ReWiz-7B: Enhanced Reasoning and De-censored Mistral Fine-tune
ReWiz-7B is a 7 billion parameter model developed by theprint, built upon the Mistral 7B Instruct (0.3) architecture. This fine-tuned model distinguishes itself through a dual-focus training approach, dedicating half of its training data to improving reasoning abilities and the other half to de-censoring its outputs.
Key Capabilities & Training
- Enhanced Reasoning: A significant portion of its training utilized datasets such as EvolKit-20k and reasoning-base-20k, specifically targeting the improvement of logical deduction and problem-solving skills.
- De-censored Outputs: Integration of the WizardLM dataset aims to provide more open and less restricted responses, offering a broader range of conversational and generative capabilities.
- Efficient Fine-tuning: The model was fine-tuned using Unsloth and Huggingface's TRL library, enabling faster training times.
Performance Insights
Evaluations on the Open LLM Leaderboard show an average score of 17.54. Specific metrics include 40.48 on IFEval (0-Shot) and 23.50 on BBH (3-Shot), indicating its performance in instruction following and multi-hop reasoning tasks.

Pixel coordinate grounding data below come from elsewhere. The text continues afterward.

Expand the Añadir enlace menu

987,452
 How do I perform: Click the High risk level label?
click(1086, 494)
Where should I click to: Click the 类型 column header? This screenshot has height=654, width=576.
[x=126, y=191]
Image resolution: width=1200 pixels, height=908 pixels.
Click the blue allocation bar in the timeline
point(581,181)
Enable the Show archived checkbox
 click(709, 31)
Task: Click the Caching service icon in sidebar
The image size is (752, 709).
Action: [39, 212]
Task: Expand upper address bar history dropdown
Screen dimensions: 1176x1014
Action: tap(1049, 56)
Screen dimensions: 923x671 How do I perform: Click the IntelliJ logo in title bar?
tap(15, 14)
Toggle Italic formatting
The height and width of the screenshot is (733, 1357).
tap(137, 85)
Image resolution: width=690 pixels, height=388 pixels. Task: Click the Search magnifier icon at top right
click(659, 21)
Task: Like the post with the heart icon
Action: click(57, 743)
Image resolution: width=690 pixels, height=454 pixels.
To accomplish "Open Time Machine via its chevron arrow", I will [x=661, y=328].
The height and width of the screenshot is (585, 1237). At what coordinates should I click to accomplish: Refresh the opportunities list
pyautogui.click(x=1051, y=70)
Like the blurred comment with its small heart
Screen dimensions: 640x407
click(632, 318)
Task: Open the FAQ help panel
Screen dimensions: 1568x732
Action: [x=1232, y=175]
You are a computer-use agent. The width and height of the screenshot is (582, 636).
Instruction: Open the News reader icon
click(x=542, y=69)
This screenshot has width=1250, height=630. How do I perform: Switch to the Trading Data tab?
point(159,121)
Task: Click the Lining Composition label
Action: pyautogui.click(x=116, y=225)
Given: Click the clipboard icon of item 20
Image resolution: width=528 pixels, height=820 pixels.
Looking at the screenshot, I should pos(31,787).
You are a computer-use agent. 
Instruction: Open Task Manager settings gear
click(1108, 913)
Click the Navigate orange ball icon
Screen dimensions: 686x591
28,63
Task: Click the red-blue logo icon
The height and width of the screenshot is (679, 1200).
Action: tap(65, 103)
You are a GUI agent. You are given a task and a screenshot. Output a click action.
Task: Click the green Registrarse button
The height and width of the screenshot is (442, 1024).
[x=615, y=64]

While its MATH Lvl 5 (4-Shot) score is 2.57, its primary strength lies in its targeted reasoning and de-censoring objectives rather than advanced mathematical proficiency.
Good For
- Applications requiring a 7B model with improved reasoning capabilities.
- Use cases where less restricted or de-censored model outputs are desired.
- Developers looking for a Mistral-based model with specific enhancements in logical processing and conversational freedom.